# Dataset excerpt

- - - - - - -

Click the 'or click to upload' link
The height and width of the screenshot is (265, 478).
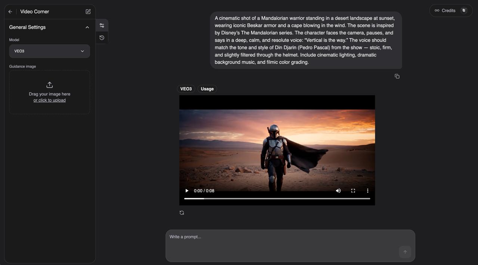50,100
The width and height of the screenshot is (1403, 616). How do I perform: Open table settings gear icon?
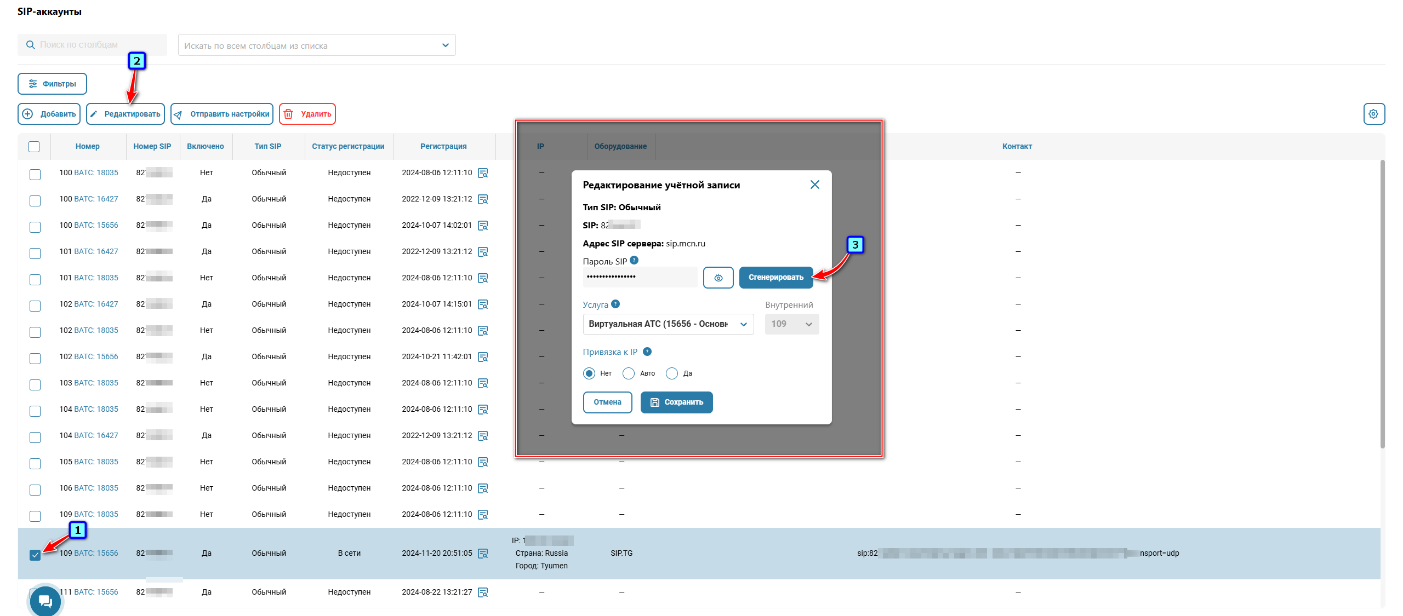click(x=1373, y=114)
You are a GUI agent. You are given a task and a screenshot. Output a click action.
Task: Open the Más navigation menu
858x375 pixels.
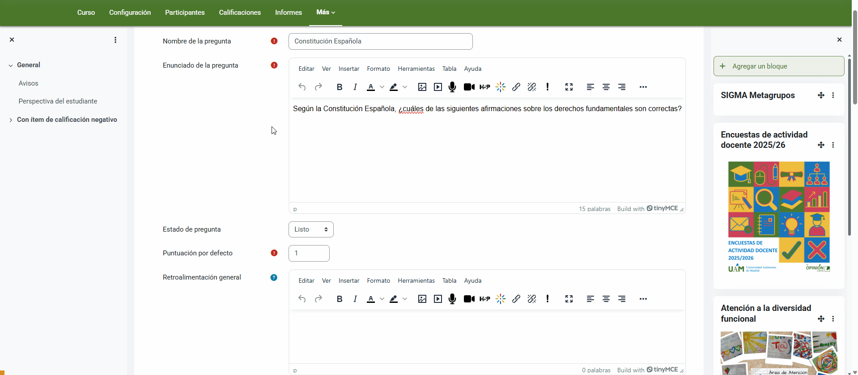point(325,13)
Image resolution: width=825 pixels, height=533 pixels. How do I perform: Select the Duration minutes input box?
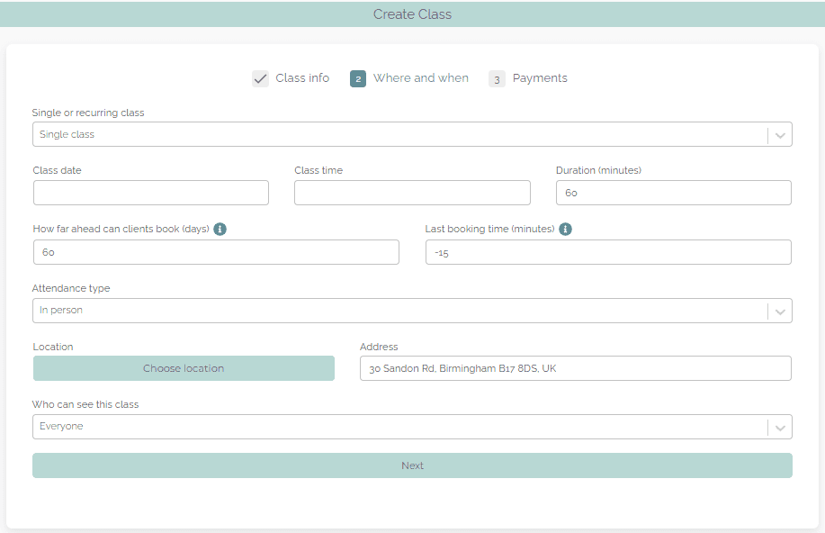(x=673, y=193)
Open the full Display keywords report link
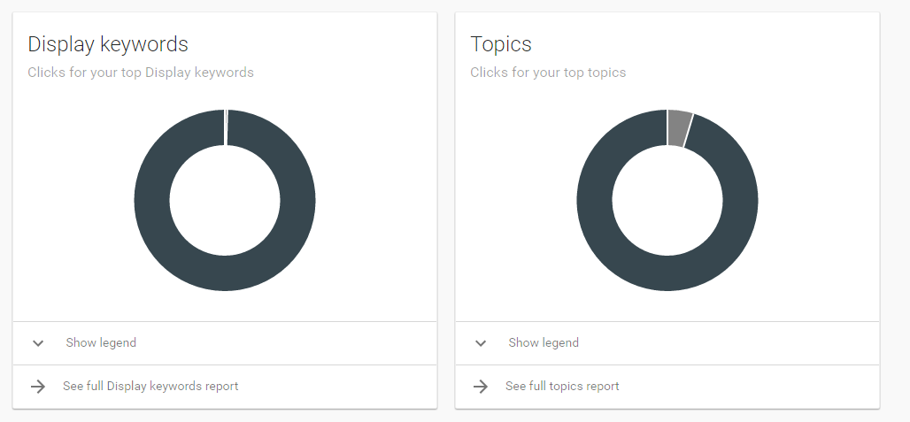 (x=150, y=387)
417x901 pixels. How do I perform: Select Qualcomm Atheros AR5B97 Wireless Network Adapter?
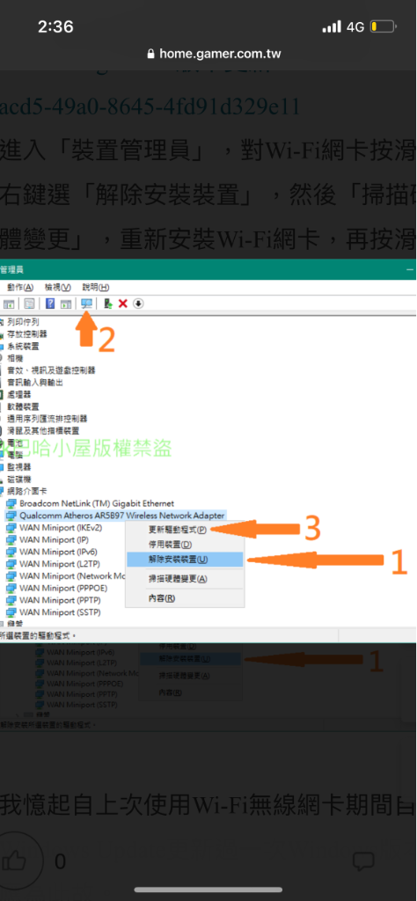click(x=121, y=516)
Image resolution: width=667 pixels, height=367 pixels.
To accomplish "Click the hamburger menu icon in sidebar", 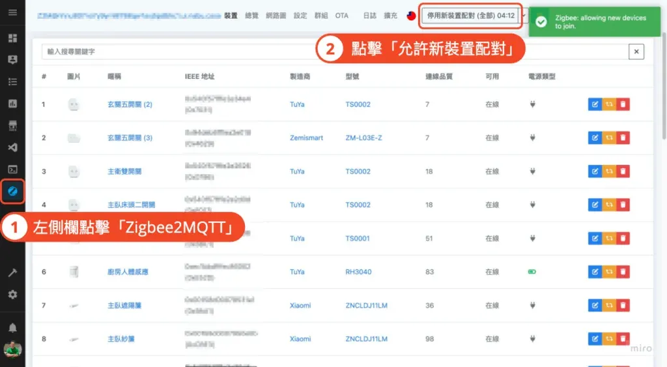I will pos(12,13).
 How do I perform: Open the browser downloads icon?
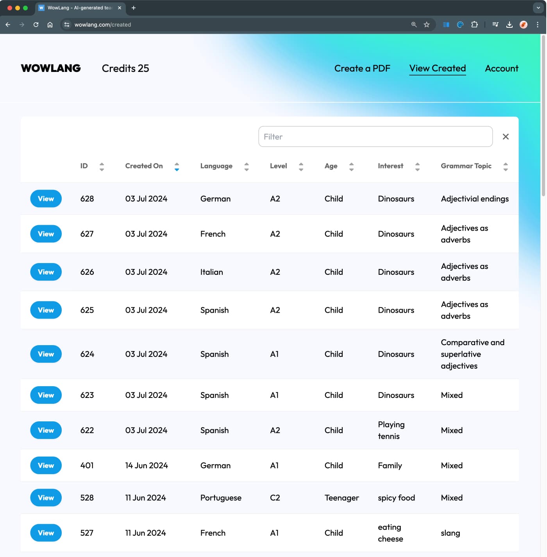point(509,25)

- - - - - - -

# YOUR GOAL
Extract every line of the entries above that contains the string "Select", copying each one in full.

# SOLUTION BELOW
Image resolution: width=825 pixels, height=533 pixels. How do I perform: Select the Duration minutes input box?
417x901 pixels. How do I perform: Select Qualcomm Atheros AR5B97 Wireless Network Adapter?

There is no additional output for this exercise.